On Mon, Aug 17, 2015 at 06:56:10PM -0500, Timur Tabi wrote:
> On 08/10/2015 04:40 AM, Will Deacon wrote:
> >>>+static inline void __dcc_putchar(char c)
> >>>+{
> >>>+	asm volatile("msr dbgdtrtx_el0, %0"
> >>>+			: /* No output register */
> >>>+			: "r" (c));
> >>>+	isb();
> 
> >I think we should be masking out the upper bits of c before the msr
> >(the compiler probably expects a uxtb).
> 
> Well, we've never seen a problem, but that doesn't mean it doesn't
> exist.  I couldn't find anything in the ARMv8 ARM (section H9.2.7
> DBGDTRTX_EL0) about word sizes.
> 
> Do you think that I need an explicit instruction to clear the upper
> bits?  I tried a few compiler tricks (e.g. "c && 0xff" and the
> like), and they had no effect.

The in-register representation of a char permits the upper bits to be
nonzero, so you need to convert to a register-sized type if you want
to be able to force those bits to zero.

Try: (unsigned long)(unsigned char)c or (unsigned long)c & 0xff.

> 
> I do need help with the inline assembly.  I tried this:
> 
> static inline void __dcc_putchar(char c)
> {
> 	unsigned int __c;
> 
> 	asm volatile("uxtb %0, %w1\n"
> 		"msr dbgdtrtx_el0, %0"
> 			: "=r" (__c)
> 			: "r" (c));
> 	isb();
> }
> 
> it gives this assembly code:
> 
>   28:	38401423 	ldrb	w3, [x1],#1
>   2c:	53001c63 	uxtb	w3, w3
>   30:	d5130503 	msr	dbgdtrrx_el0, x3
> 
> Is this correct?  Shouldn't it be "uxtb x3, w3"?

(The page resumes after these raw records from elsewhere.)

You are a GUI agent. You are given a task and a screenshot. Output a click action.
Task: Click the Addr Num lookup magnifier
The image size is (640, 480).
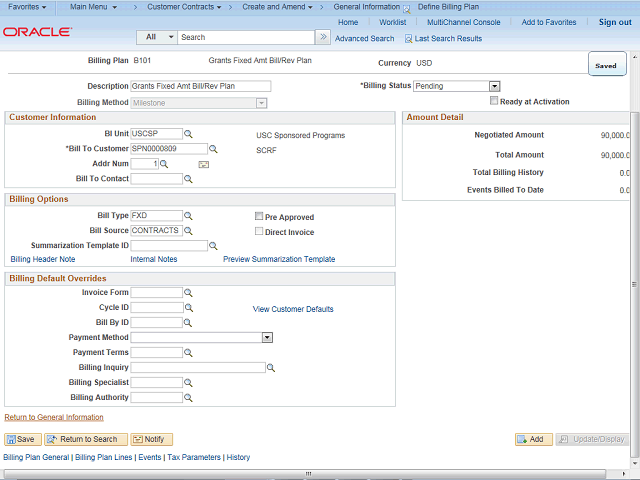(x=165, y=164)
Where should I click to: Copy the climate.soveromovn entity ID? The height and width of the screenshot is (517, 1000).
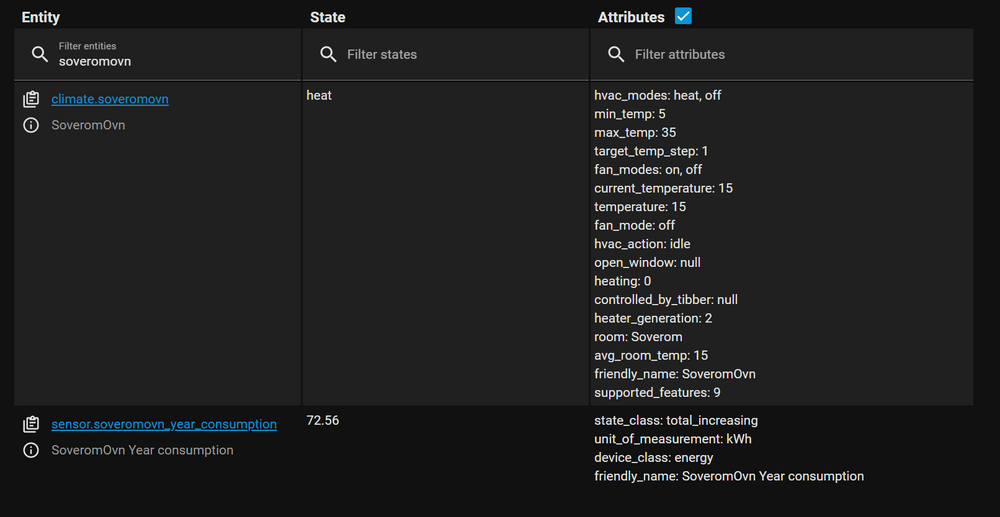click(x=31, y=99)
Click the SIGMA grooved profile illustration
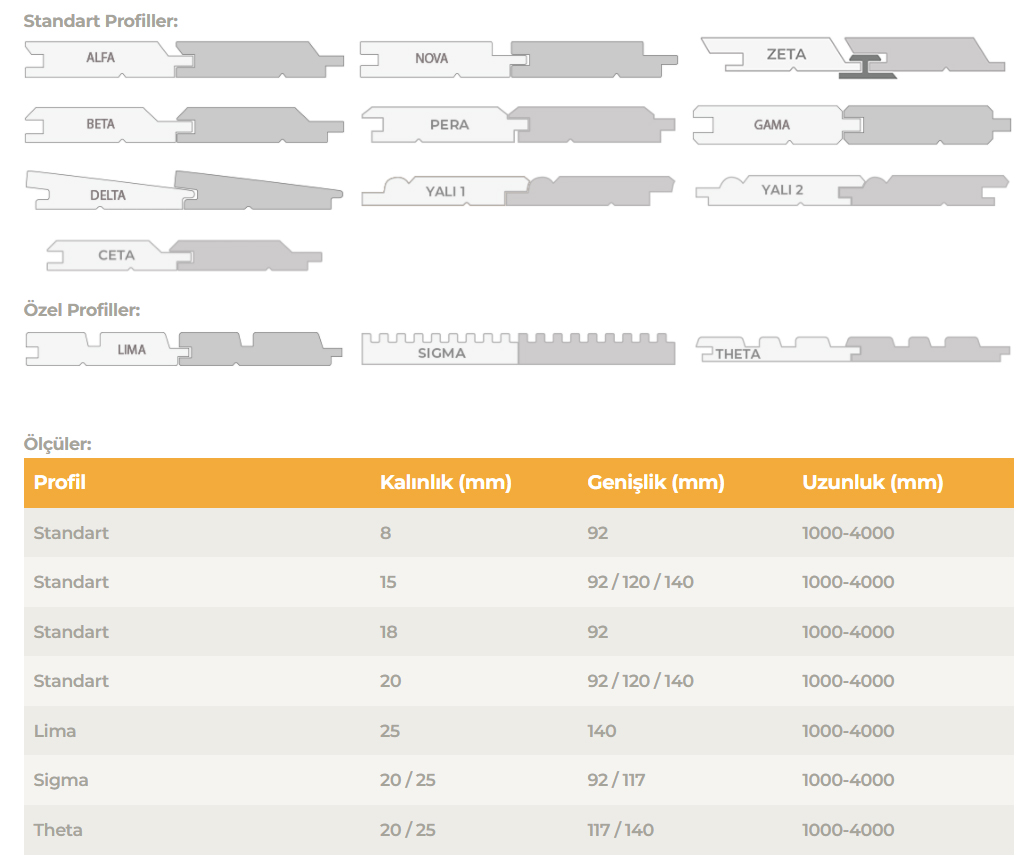Screen dimensions: 1035x866 [x=518, y=349]
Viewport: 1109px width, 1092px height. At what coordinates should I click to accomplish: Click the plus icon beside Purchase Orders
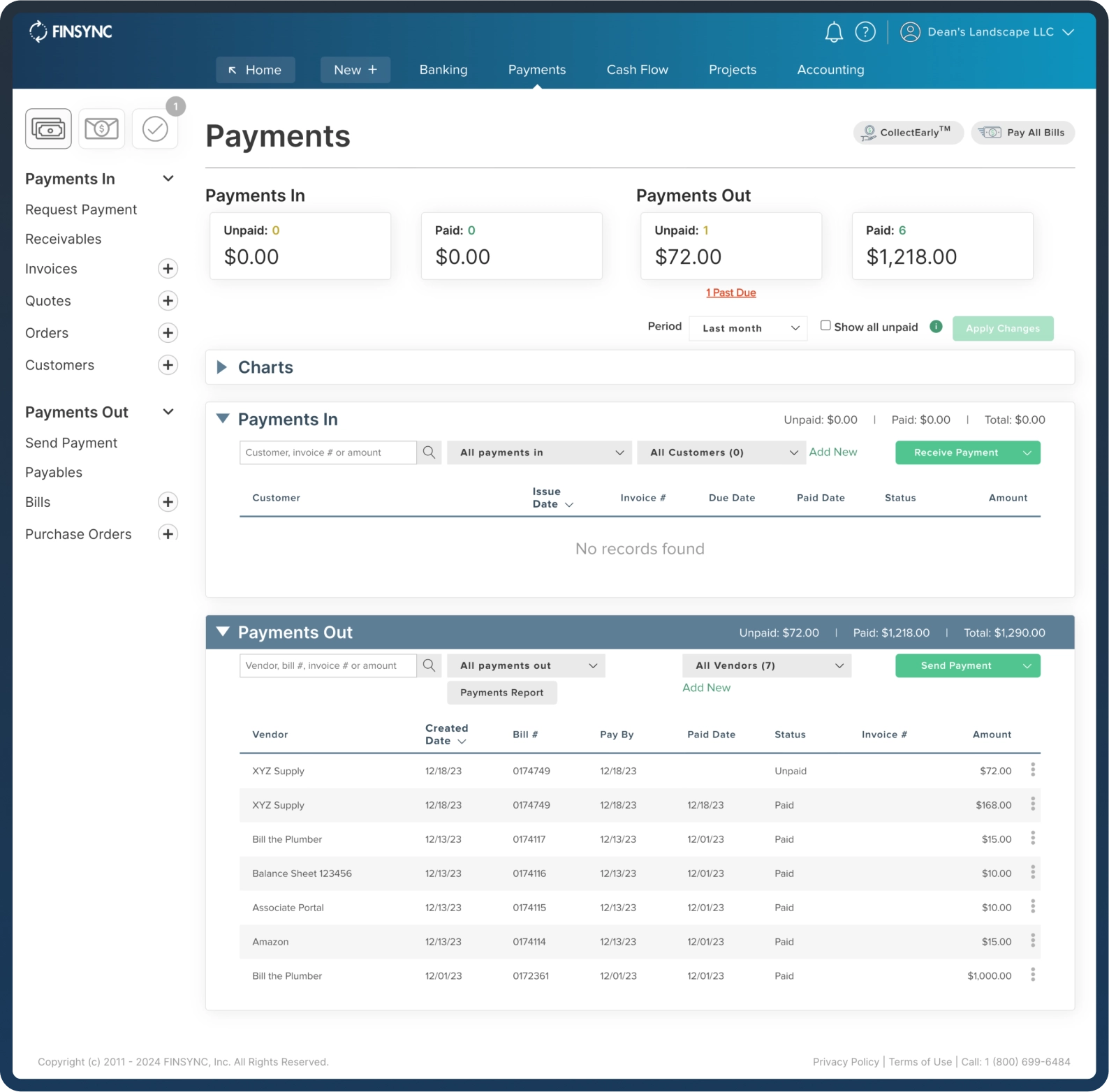(x=168, y=534)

Check the ARM ARM for what operand combinations are allowed.  However,
it doesn't really make any difference here because it's a general rule
in the architecture that when an instruction's output is in a
W-register, the upper 32 bits of the corresponding X-register are
always zeroed anyway.

Cheers
---Dave